Yolo v8 auto-Detection of unknown objects, auto-Classification and auto-Training.

Primary LanguagePythonMIT LicenseMIT

YOLOv8 Object Detection, Cropping, and Classification

#################### PROJECT IS IN DEVELOPMENT ####################

This repository contains a set of Python scripts for detecting objects using YOLOv8, capturing images of unknown objects, cropping those images based on detected bounding boxes, and automatically classifying the cropped images using clustering.

Table of Contents

Introduction

The repository includes three main scripts:

  1. object_detector.py: Detects objects in real-time using YOLOv8, captures images of unknown objects, and saves them along with metadata.
  2. crop_images.py: Crops the captured images based on the bounding boxes stored in the metadata.
  3. auto_classifier.py: Automatically classifies the cropped images using clustering and user input for labeling.

Requirements

  • Python 3.6 or higher
  • OpenCV
  • NumPy
  • scikit-learn
  • tqdm
  • ultralytics (for YOLOv8)

Installation

  1. Clone the repository:

    git clone https://github.com/0xroyce/yolov8-dct.git
    cd yolov8-dct
  2. Create a virtual environment and activate it:

    python3 -m venv venv
    source venv/bin/activate
  3. Install the required packages:

    pip install -r requirements.txt

Usage

Object Detection and Capture

Run object_detector.py to start detecting objects and capturing images of unknown objects.

python object_detector.py

This script uses your webcam to detect objects in real-time.
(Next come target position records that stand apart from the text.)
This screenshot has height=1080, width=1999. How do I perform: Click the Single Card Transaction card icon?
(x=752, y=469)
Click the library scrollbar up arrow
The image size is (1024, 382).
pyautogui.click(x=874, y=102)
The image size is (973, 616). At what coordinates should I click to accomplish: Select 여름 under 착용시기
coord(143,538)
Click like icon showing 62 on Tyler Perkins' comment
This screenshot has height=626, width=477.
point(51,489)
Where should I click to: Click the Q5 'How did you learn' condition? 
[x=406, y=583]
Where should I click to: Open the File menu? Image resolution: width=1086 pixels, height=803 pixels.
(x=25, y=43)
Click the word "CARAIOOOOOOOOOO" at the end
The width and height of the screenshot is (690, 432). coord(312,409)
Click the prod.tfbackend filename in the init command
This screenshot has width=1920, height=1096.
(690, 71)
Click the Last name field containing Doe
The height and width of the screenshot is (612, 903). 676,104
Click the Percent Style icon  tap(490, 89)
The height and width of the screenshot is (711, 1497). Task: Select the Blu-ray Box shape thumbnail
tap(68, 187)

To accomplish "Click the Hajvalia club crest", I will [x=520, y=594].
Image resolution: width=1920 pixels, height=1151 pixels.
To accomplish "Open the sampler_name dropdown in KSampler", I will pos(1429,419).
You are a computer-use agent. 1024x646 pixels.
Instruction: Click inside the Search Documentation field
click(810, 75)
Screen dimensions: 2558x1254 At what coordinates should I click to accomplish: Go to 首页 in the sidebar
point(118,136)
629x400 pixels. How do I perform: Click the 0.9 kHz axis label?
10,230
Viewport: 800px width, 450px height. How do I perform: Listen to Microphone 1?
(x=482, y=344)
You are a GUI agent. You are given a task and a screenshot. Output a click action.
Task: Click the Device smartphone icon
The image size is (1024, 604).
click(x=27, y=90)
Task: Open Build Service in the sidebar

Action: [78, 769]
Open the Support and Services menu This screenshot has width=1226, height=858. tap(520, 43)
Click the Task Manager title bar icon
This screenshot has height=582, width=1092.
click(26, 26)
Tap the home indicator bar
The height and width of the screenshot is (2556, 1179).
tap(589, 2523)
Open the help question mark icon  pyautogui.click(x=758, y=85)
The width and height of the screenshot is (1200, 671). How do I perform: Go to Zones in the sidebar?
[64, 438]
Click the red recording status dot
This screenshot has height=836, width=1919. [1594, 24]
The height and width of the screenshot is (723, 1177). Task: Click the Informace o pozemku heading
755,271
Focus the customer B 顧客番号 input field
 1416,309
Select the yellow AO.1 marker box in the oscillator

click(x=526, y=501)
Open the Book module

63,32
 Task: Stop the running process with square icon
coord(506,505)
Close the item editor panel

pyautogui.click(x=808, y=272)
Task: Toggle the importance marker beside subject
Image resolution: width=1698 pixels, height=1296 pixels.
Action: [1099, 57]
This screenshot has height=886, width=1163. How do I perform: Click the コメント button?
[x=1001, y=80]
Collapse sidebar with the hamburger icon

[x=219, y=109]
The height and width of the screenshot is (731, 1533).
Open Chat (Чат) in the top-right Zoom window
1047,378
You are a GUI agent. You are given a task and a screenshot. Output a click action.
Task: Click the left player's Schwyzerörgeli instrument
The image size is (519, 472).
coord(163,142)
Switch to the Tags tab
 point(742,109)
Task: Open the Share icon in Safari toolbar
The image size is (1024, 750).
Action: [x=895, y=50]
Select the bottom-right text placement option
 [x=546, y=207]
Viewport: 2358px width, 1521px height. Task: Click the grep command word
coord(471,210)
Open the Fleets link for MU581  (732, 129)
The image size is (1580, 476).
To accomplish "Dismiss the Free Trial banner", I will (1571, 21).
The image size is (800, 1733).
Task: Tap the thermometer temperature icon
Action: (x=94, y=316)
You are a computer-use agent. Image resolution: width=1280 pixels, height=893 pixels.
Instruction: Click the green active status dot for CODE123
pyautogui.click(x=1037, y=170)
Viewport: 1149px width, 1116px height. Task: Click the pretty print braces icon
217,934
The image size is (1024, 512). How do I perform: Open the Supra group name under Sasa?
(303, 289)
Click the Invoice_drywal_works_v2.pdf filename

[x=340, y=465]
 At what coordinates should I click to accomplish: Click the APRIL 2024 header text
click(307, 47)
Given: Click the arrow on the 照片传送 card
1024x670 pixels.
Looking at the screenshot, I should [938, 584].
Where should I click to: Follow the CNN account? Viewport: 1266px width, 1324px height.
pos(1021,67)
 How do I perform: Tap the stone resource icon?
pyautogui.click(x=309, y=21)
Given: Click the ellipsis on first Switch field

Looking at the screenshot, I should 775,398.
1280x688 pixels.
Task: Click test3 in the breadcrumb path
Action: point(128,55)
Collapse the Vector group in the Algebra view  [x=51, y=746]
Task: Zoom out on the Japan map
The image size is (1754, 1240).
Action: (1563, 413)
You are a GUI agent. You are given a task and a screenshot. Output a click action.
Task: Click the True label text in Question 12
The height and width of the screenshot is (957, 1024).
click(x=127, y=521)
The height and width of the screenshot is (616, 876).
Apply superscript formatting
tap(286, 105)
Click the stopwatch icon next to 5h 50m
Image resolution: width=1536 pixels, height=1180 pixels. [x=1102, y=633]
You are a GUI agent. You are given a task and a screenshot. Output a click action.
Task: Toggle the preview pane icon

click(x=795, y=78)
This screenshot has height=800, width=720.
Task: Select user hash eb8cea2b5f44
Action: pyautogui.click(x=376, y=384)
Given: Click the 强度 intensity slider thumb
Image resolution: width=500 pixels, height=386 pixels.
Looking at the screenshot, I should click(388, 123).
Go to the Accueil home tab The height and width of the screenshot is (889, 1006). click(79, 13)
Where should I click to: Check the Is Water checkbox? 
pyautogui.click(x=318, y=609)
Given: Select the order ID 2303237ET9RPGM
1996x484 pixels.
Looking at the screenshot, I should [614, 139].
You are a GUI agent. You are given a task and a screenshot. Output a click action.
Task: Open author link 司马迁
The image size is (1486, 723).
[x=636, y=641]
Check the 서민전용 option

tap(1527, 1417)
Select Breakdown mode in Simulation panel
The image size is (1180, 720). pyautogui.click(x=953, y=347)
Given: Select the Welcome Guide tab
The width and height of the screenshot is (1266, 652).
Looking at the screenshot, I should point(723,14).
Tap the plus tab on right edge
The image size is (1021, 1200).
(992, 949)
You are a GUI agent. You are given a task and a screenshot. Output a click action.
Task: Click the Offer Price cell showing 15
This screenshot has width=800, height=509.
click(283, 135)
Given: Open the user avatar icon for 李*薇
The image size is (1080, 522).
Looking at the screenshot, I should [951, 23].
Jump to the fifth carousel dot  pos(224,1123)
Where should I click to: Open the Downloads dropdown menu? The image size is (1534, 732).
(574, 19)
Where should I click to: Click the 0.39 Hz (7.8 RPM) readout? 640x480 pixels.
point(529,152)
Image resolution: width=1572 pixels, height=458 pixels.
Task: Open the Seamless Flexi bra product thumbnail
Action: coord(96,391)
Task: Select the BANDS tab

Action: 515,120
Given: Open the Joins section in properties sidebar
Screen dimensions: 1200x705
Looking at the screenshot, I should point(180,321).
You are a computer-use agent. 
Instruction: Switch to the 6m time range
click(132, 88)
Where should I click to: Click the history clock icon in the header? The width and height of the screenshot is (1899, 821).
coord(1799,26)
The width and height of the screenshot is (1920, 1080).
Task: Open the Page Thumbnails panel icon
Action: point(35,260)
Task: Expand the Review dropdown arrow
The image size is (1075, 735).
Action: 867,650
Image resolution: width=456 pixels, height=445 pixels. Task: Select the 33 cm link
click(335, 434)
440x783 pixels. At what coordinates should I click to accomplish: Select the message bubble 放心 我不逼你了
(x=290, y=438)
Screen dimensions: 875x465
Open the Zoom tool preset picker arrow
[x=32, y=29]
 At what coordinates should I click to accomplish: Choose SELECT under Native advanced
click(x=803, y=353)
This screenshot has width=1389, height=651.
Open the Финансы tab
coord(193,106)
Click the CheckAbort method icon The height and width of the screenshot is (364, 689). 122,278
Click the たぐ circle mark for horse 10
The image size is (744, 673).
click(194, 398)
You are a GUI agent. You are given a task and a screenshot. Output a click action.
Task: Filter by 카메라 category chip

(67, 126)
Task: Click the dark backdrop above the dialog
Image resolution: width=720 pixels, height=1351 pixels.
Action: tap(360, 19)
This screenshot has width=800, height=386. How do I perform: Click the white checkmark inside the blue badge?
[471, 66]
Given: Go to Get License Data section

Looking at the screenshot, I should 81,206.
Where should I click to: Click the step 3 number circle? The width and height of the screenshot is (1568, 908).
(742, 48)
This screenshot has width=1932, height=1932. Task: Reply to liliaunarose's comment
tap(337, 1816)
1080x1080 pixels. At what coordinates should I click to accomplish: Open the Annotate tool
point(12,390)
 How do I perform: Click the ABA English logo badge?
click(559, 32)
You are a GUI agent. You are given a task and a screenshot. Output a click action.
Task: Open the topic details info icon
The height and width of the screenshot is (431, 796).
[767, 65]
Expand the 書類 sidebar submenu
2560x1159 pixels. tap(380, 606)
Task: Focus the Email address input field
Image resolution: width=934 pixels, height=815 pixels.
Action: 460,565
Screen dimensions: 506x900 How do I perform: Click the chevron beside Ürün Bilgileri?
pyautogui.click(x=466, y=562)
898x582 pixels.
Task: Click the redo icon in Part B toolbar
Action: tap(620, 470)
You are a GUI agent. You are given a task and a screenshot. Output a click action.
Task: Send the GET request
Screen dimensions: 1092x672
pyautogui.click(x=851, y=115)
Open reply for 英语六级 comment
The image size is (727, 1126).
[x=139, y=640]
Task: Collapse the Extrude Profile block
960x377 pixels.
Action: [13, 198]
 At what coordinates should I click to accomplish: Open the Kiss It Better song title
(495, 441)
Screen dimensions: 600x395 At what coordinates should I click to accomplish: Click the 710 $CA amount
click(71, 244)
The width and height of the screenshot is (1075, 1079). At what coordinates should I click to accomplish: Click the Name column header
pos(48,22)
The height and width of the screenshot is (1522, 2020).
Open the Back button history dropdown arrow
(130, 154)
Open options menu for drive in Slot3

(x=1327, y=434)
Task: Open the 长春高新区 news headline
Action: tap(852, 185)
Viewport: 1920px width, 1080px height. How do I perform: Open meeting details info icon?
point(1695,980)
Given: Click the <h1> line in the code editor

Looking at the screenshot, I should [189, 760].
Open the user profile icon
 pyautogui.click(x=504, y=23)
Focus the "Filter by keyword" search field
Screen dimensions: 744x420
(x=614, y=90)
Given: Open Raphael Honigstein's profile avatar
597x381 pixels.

Known objects are highlighted in green, while unknown objects are highlighted in red and captured for further processing.

Cropping Images

Run crop_images.py to crop the captured images based on the bounding boxes stored in the metadata.

python crop_images.py

This script processes the images in the unknown_objects directory and saves the cropped images in the cropped_unknown_objects directory.

Automatic Classification

Run auto_classifier.py to classify the cropped images using clustering.

python auto_classifier.py

This script uses KMeans clustering to group similar images together. You will be prompted to label each cluster, and the images will be renamed accordingly.

Directory Structure

  • unknown_objects/: Contains the images and metadata of unknown objects captured by object_detector.py.
  • cropped_unknown_objects/: Contains the cropped images processed by crop_images.py.

Contributing

Contributions are welcome! Please open an issue or submit a pull request for any improvements or bug fixes.

License

This project is licensed under the MIT License. See the LICENSE file for details.